I had a not dissimilar problem and eventually traced it to the SATA connections on the Motherboard, they were not "Clicking in " securely so I replaced all the cables and its been fine ever since.
 
When you installed the SSD was this a replacement for an existing drive or an addition?
When you installed it did you enable AHCI mode before installing Win 10?
I had a not dissimilar problem and eventually traced it to the SATA connections on the Motherboard, they were not "Clicking in " securely so I replaced all the cables and its been fine ever since.

VERY interesting....

It was a replacement for a spinning metal drive. I'd used the SSD in another machine before. I don't know what AHCI is so I probably didn't enable it.

Will check cables.
 
If it is a AHCI (Advanced Host Controller Interface) problem it is enabled in the BIOS, you also need to edit the registry, easy how to here, link is for Win 7 also works on Win 10, hope this helps.
Pete
 
An interesting / confusing feature of Win7 onwards is that driver crashes (I've seen this with GFX drivers0 that would have previously BSOD'd don't necessarily BSOD, they just hang the machine (often, but not always, it will come back to life).
So whilst you're not getting BSODs, it might still be happening. I would suggest getting a dump viewer and having a look. (I think I used BlueScreenView, but can't be certain now).
 
OK, more information....

1. Looks like AHCI is enabled - I must have done that before installing Win10.
2. The problem only appears to occur after a COLD boot. If you warm reboot, it's fine.
3. On booting, the machine works OK for about 3 mins. Then it becomes VERY unresponsive to the point where it looks like it has frozen. Task manager (when it eventually responds) doesn't show anything unusual. After 5 - 10 mins it's responding to keyboard very slowly. Just trying to restart it and Windows has crashed to a black screen and spinny pointer.
 
I had a similar issue with a Dell laptop running W10 a couple of weeks ago with it being almost completely unresponsive. When I did eventually manage to get into Task Manager it showed that CPU/Memory was virtually idle but the Disk utilisation was 100% with nothing really showing as using it,.
After monitoring it for a few days every time I started it it did eventually respond after about 30 minutes and then behave normally with disk usage down to normal levels.
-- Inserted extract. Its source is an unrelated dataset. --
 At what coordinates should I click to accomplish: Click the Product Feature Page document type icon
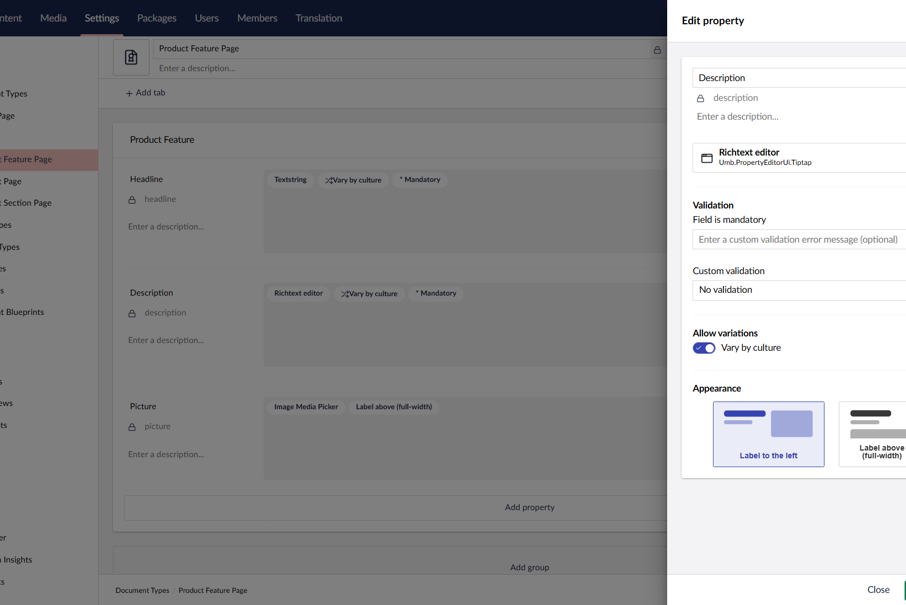[131, 56]
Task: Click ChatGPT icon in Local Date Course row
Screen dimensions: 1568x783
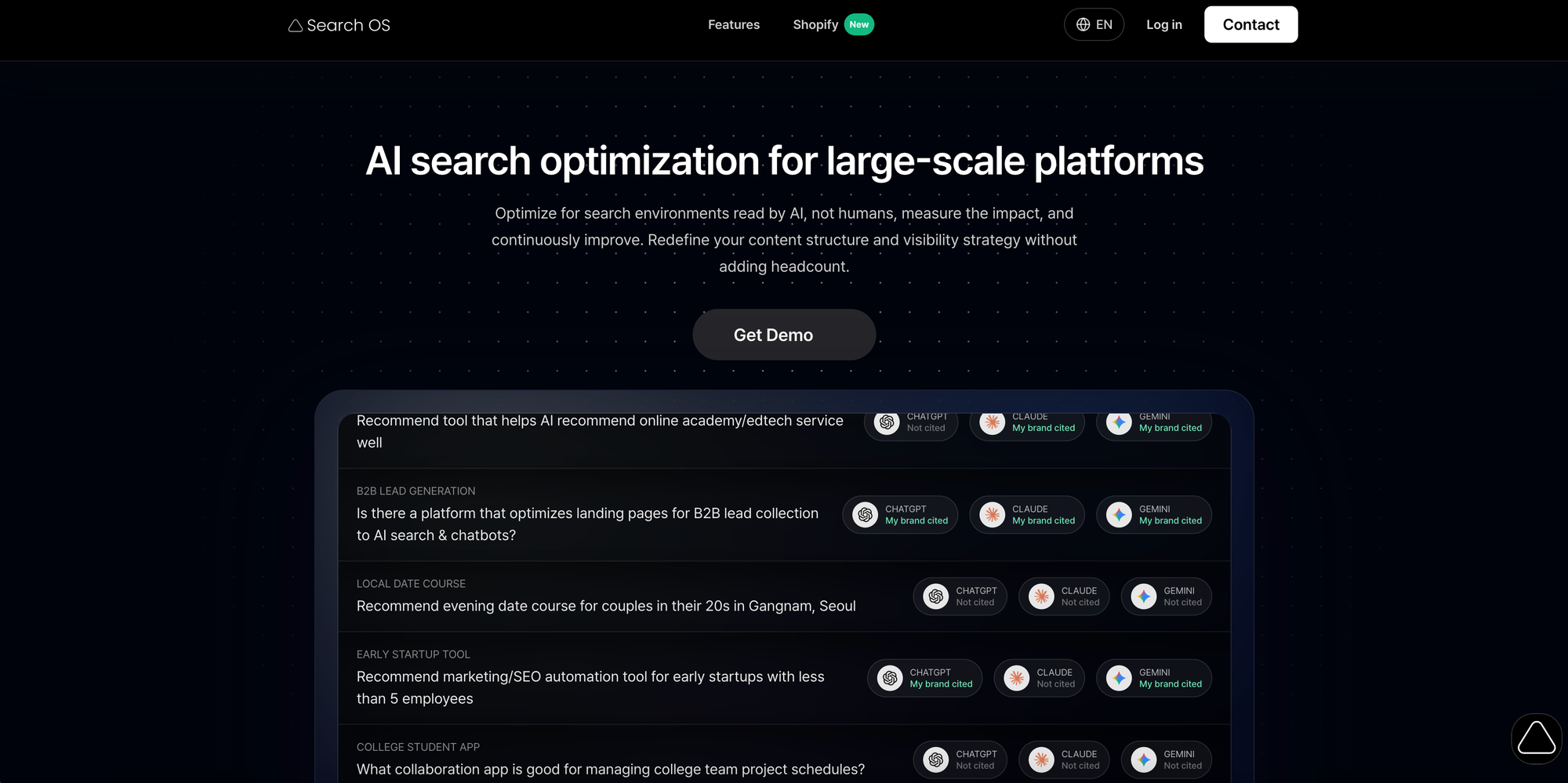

On looking on the internet for solutions to this one of the items that came up repeatedly as a culprit for causing this was the Superfetch service within Windows, it appears this is a known issue in some W7/8/10 systems and the identical laptop I bought a month earlier doesn't have this issue.
As recommended in numerous 'fix' articles I stopped the Superfetch service and the laptop now runs normally.

It may not be the cause of your problem but might be worth checking.
 
Do far, everything seems to be pointing to perflib. This is throwing lots of errors. According to 1 forum, M$'s advice is "don't look in the error log"........

I've run System File Checker (which was an education in itself - who knew sudo wouldn't work on a PC....?) and it says everything is fine.